Exercise instructions
Rewrite the stretch from the line containing "BASE (296, 223)" through the end of the records, requests included, raising every coordinate in the answers by 53.

Data provided
------------------------------

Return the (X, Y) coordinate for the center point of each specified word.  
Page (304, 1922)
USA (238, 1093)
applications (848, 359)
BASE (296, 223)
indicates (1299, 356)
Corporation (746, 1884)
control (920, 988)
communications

------------------------------

Task solution
BASE (349, 276)
indicates (1352, 409)
Corporation (799, 1937)
control (973, 1041)
communications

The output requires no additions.